Justice Minister Delroy Chuck told the House of Representatives Tuesday afternoon that since the start of the year, significant improvements were made in the clearance of cases in the system.
He said the overall clearance rate for the second quarter of 2018 was 98 per cent, which is in line with the international benchmark.
However, those improvements did nothing to reduce the backlog.
"For every 100 case put in that quarter, about 90 are being disposed of and those 90 cases are not necessarily cases that started in that quarter. So Mr. Speaker, a persistent case clearance rate of less than 100 per cent will result in a backlog," he reasoned.
Mr. Chuck said Chief Justice Bryan Sykes has now set a target of 130 to 140 per cent case clearance rate aimed at digging into the backlog.
An average of 2,451 new criminal cases are filed across all parishes on a monthly basis with a total of 14,824 new criminal cases entering the parish courts for the first six months of 2018.
Tighter system for arrest warrants
In the meantime, the Justice Minister has warned law-breaking motorists that the government is tightening the system for issuing arrest warrants for traffic violations.
Mr. Chuck noted that 65,195 new matters were listed in the Corporate Area Traffic Court for the period January to June 2018.

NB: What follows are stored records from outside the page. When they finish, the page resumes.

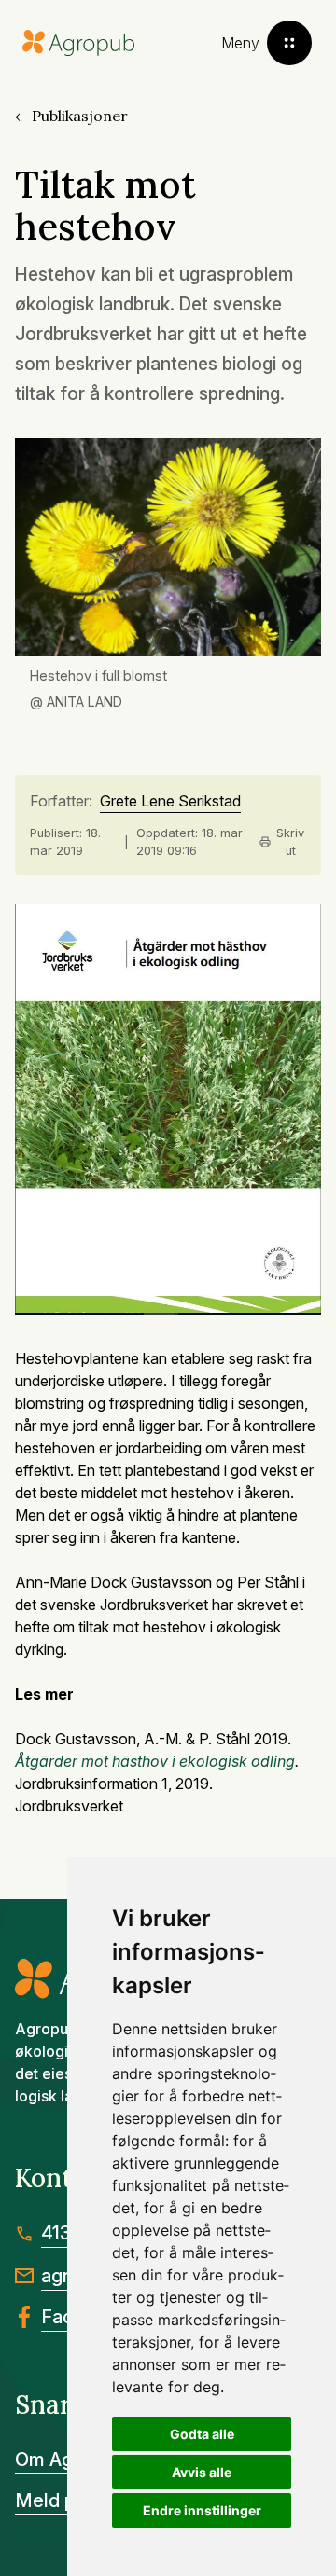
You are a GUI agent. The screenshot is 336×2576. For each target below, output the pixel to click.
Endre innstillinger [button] (202, 2510)
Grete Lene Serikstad (170, 801)
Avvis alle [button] (201, 2472)
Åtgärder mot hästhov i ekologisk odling (155, 1761)
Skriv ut (290, 842)
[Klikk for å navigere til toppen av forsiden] (78, 43)
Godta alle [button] (202, 2434)
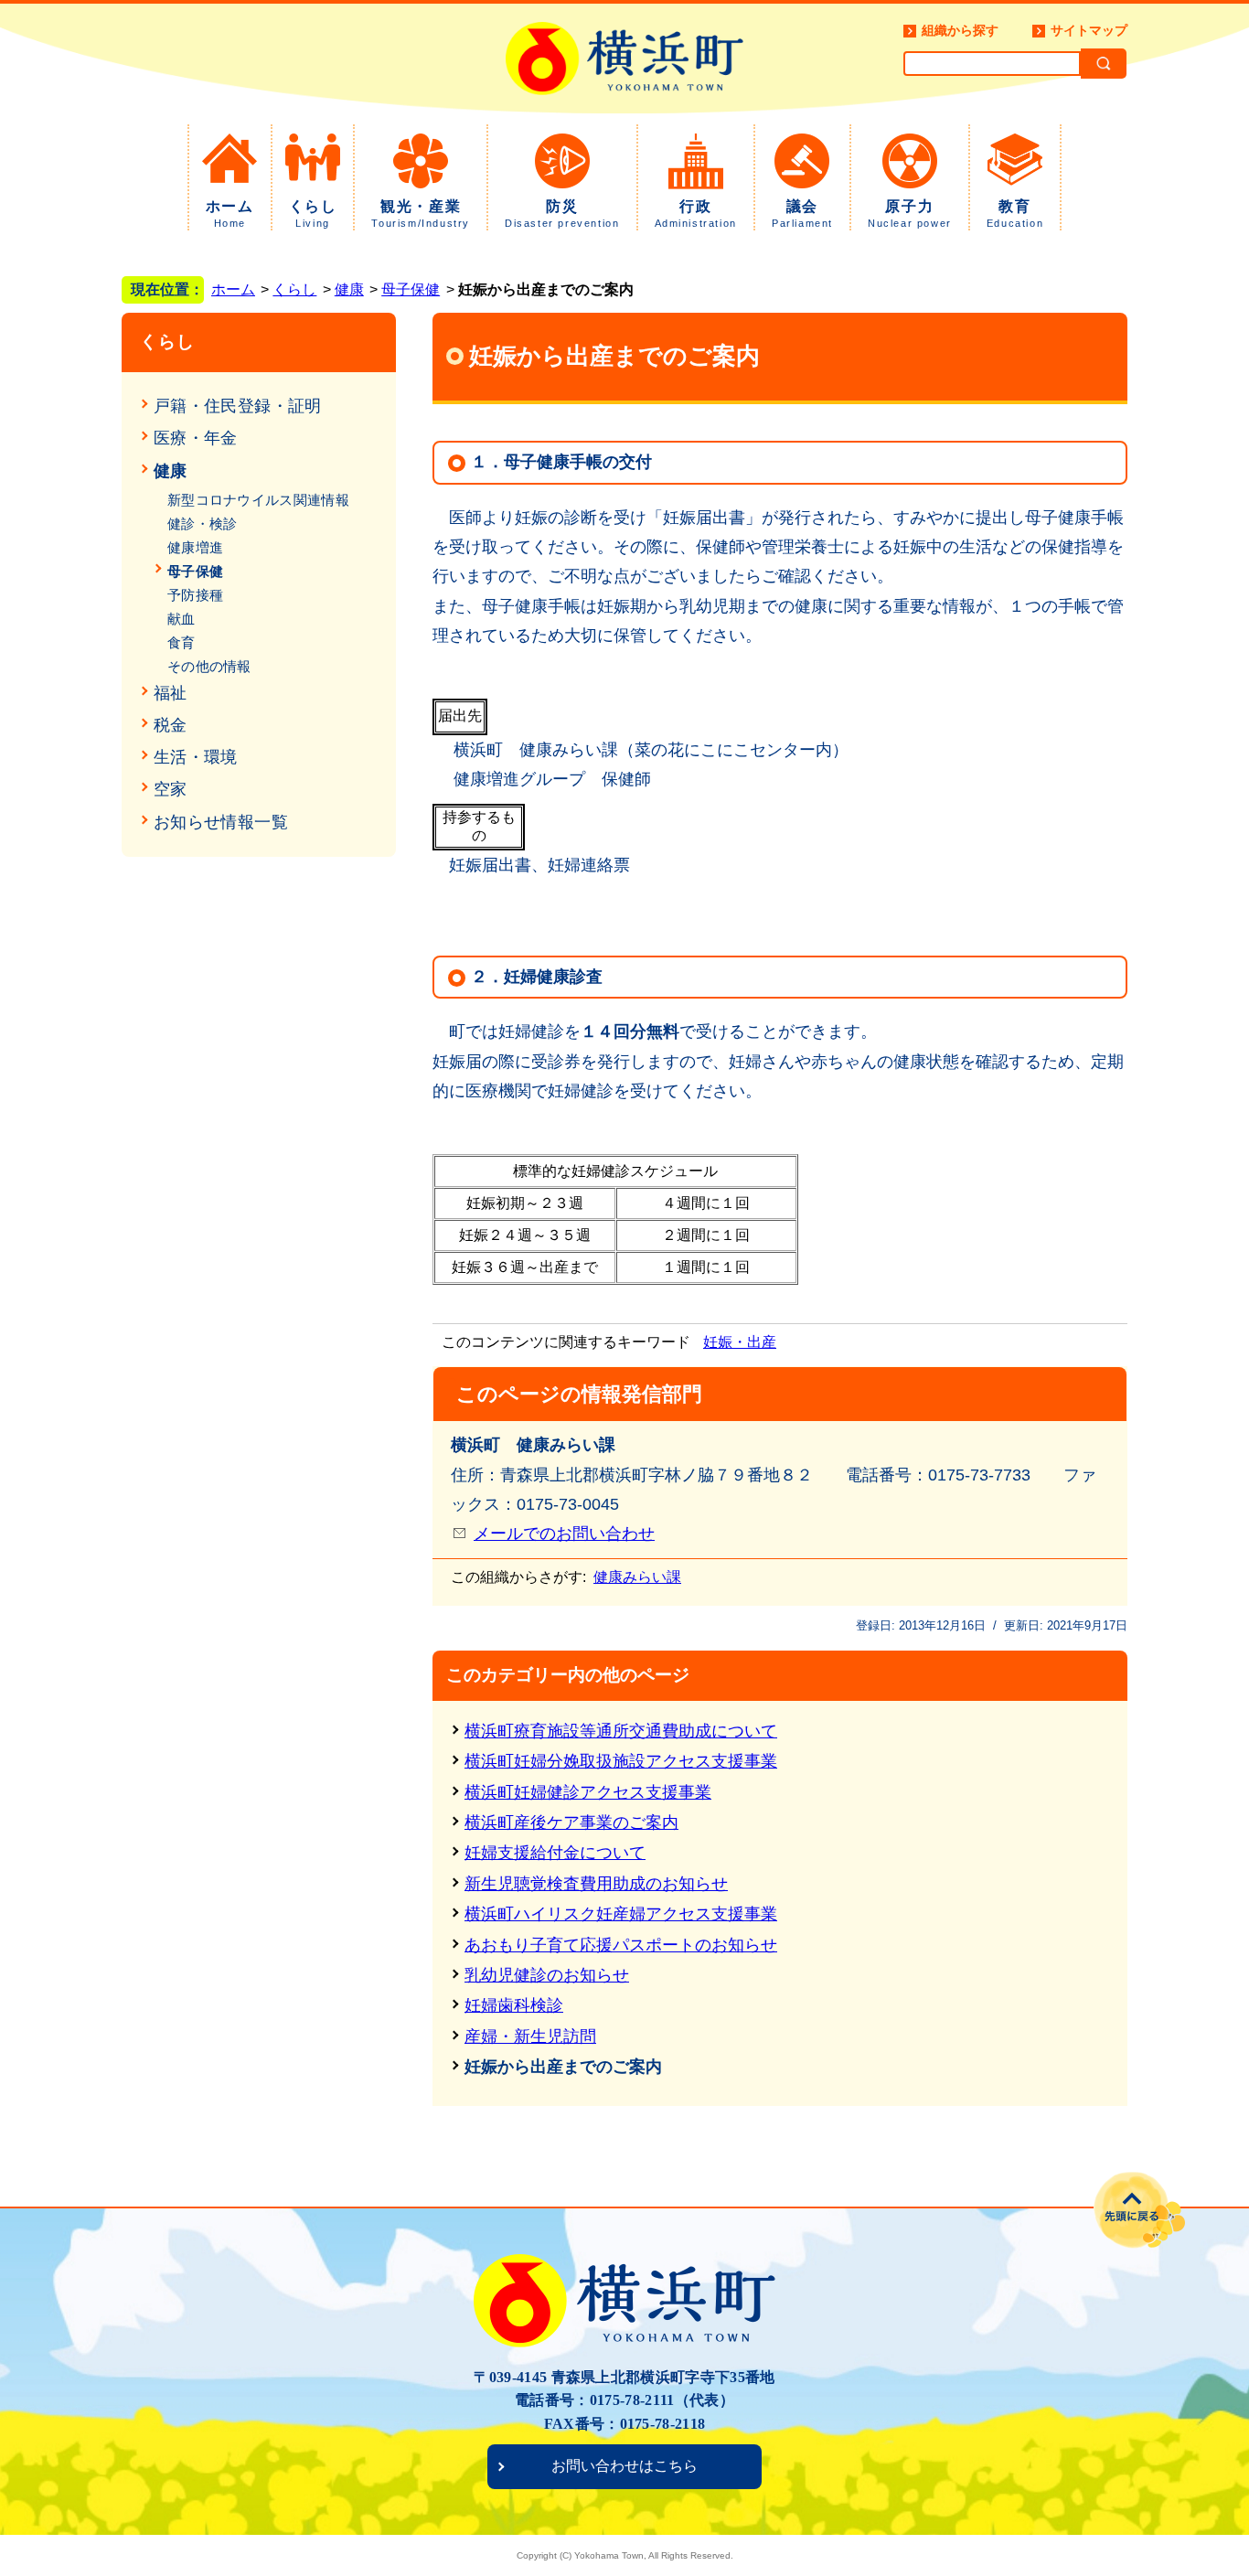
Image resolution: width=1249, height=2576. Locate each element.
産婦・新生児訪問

He said 88 per cent of these resulted in warrants.
But he said many of these warrants have still not been issued because the court is unable to determine whether the traffic tickets were already paid at the tax office.
This has resulted in persons being able to accumulate large numbers of traffic tickets without being sanctioned, Minister Chuck noted.
In addition, he argued that the four entities involved - the courts, Tax Administration Jamaica, Jamaica Constabulary Force and Island Traffic Authority - fall under four different ministries "so greater collaboration is necessary to bridge this gap and streamline the process."